• Exercise task: Turn the rows below into a numbered list, starting with the first line and going on through the line containing "pyautogui.click(x=740, y=90)", with both of those lines included and blank lines left out. Include no lines after that one.

• Dataset extract:
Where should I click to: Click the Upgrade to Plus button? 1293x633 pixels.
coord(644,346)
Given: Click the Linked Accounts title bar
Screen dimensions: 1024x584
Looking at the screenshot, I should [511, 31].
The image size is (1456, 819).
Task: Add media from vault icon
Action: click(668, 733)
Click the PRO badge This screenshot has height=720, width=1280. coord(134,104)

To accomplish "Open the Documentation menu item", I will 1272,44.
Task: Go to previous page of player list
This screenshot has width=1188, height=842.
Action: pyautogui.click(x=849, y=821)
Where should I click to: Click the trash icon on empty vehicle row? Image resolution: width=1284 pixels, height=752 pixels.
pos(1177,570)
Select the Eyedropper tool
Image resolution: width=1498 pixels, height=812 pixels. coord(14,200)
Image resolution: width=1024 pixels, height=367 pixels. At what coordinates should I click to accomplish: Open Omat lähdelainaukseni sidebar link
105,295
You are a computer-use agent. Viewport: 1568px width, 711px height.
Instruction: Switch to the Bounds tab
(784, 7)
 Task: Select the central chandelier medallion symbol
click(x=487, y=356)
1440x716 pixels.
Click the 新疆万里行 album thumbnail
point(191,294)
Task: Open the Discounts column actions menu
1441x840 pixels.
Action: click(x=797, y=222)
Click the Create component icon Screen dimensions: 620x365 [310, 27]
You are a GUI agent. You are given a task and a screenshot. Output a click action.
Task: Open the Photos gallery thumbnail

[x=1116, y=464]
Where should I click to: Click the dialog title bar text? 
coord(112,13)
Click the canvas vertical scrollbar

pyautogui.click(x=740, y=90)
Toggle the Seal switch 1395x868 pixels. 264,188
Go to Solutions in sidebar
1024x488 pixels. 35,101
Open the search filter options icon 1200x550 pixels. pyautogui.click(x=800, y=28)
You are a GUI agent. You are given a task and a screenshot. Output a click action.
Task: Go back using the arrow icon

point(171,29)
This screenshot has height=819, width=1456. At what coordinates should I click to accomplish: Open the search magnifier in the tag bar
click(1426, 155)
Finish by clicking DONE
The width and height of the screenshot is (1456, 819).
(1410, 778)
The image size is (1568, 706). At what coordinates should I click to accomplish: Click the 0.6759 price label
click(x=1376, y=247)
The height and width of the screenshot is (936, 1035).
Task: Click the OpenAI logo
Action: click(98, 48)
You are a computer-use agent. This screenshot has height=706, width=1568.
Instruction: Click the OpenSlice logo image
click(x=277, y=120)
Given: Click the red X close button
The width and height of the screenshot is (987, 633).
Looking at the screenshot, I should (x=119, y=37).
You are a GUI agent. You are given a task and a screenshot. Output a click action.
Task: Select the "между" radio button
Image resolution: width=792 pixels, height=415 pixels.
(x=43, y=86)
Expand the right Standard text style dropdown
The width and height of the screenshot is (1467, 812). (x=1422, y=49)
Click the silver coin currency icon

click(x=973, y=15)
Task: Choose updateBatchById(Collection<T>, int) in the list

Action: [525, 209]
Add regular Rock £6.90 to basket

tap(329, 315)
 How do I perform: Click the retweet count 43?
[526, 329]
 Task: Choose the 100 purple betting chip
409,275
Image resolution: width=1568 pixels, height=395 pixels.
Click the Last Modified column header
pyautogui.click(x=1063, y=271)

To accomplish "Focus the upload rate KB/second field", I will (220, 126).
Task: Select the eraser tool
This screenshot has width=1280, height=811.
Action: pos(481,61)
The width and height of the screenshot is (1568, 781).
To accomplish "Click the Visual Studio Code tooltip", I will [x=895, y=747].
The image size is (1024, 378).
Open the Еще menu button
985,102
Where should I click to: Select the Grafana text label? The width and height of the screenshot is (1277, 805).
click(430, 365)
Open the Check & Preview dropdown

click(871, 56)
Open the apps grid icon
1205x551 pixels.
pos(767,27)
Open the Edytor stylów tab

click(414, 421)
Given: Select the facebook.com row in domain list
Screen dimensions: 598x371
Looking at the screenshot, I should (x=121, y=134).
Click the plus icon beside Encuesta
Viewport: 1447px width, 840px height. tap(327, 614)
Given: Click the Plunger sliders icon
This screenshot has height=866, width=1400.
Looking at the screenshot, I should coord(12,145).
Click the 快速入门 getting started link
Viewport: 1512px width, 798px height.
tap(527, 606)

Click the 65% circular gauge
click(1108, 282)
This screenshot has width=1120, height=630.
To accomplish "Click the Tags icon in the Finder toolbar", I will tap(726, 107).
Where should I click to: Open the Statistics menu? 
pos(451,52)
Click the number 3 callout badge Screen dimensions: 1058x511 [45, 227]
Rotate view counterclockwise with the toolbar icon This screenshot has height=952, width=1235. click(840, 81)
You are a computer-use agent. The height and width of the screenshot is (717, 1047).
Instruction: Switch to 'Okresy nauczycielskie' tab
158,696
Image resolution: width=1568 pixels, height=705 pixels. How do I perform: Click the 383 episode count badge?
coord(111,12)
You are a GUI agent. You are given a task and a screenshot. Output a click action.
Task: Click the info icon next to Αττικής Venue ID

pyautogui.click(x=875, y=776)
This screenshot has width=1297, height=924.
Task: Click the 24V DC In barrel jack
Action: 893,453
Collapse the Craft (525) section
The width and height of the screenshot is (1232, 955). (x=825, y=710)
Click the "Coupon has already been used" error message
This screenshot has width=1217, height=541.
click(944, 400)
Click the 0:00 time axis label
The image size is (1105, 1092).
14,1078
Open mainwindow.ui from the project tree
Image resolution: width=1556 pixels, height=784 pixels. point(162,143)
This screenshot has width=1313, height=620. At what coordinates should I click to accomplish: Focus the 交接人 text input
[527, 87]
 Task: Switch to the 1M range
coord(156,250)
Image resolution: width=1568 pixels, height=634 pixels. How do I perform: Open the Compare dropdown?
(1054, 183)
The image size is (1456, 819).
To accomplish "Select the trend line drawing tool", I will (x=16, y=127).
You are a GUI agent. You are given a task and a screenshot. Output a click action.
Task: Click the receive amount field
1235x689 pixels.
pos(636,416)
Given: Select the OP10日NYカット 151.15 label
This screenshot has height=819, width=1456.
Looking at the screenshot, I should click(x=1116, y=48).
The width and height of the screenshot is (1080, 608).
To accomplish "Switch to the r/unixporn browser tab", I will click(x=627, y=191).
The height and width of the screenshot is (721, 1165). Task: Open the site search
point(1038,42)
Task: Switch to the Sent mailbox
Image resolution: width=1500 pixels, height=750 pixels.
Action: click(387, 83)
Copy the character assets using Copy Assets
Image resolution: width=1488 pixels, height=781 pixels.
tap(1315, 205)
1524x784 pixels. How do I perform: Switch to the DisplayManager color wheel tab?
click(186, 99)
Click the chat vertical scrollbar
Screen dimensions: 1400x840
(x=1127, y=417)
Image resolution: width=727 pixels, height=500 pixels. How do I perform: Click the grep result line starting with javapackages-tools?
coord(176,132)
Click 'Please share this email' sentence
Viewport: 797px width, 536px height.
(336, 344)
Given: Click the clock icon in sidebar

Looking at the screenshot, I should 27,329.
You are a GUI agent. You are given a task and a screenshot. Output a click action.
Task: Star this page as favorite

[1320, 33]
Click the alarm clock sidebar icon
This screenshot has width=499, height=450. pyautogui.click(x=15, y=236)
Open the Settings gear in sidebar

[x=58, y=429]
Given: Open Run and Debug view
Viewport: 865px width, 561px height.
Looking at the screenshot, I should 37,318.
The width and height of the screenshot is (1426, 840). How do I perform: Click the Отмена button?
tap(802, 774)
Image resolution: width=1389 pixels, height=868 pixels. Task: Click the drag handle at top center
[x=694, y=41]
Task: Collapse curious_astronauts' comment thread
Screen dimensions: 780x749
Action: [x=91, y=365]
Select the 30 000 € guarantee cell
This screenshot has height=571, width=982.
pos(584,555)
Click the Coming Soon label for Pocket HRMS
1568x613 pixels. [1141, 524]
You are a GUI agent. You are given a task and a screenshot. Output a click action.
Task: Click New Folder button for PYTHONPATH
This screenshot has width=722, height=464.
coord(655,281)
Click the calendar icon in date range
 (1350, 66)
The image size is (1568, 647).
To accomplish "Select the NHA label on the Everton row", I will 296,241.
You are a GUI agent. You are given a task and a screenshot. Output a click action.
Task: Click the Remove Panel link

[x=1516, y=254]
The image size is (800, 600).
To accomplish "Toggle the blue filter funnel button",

• Answer to this task:
1. Where should I click to: Click the Upgrade to Plus button? 1293x633 pixels.
2. coord(644,346)
3. Given: Click the Linked Accounts title bar
4. Screen dimensions: 1024x584
5. Looking at the screenshot, I should [511, 31].
6. The image size is (1456, 819).
7. Task: Add media from vault icon
8. Action: click(668, 733)
9. Click the PRO badge This screenshot has height=720, width=1280. coord(134,104)
10. To accomplish "Open the Documentation menu item", I will 1272,44.
11. Task: Go to previous page of player list
12. This screenshot has width=1188, height=842.
13. Action: pyautogui.click(x=849, y=821)
14. Where should I click to: Click the trash icon on empty vehicle row? Image resolution: width=1284 pixels, height=752 pixels.
15. pos(1177,570)
16. Select the Eyedropper tool
17. Image resolution: width=1498 pixels, height=812 pixels. coord(14,200)
18. Image resolution: width=1024 pixels, height=367 pixels. At what coordinates should I click to accomplish: Open Omat lähdelainaukseni sidebar link
19. 105,295
20. You are a computer-use agent. Viewport: 1568px width, 711px height.
21. Instruction: Switch to the Bounds tab
22. (784, 7)
23.  Task: Select the central chandelier medallion symbol
24. click(x=487, y=356)
25. 1440x716 pixels.
26. Click the 新疆万里行 album thumbnail
27. point(191,294)
28. Task: Open the Discounts column actions menu
29. 1441x840 pixels.
30. Action: click(x=797, y=222)
31. Click the Create component icon Screen dimensions: 620x365 [310, 27]
32. You are a GUI agent. You are given a task and a screenshot. Output a click action.
33. Task: Open the Photos gallery thumbnail
34. [x=1116, y=464]
35. Where should I click to: Click the dialog title bar text? 
36. coord(112,13)
37. Click the canvas vertical scrollbar
38. pyautogui.click(x=740, y=90)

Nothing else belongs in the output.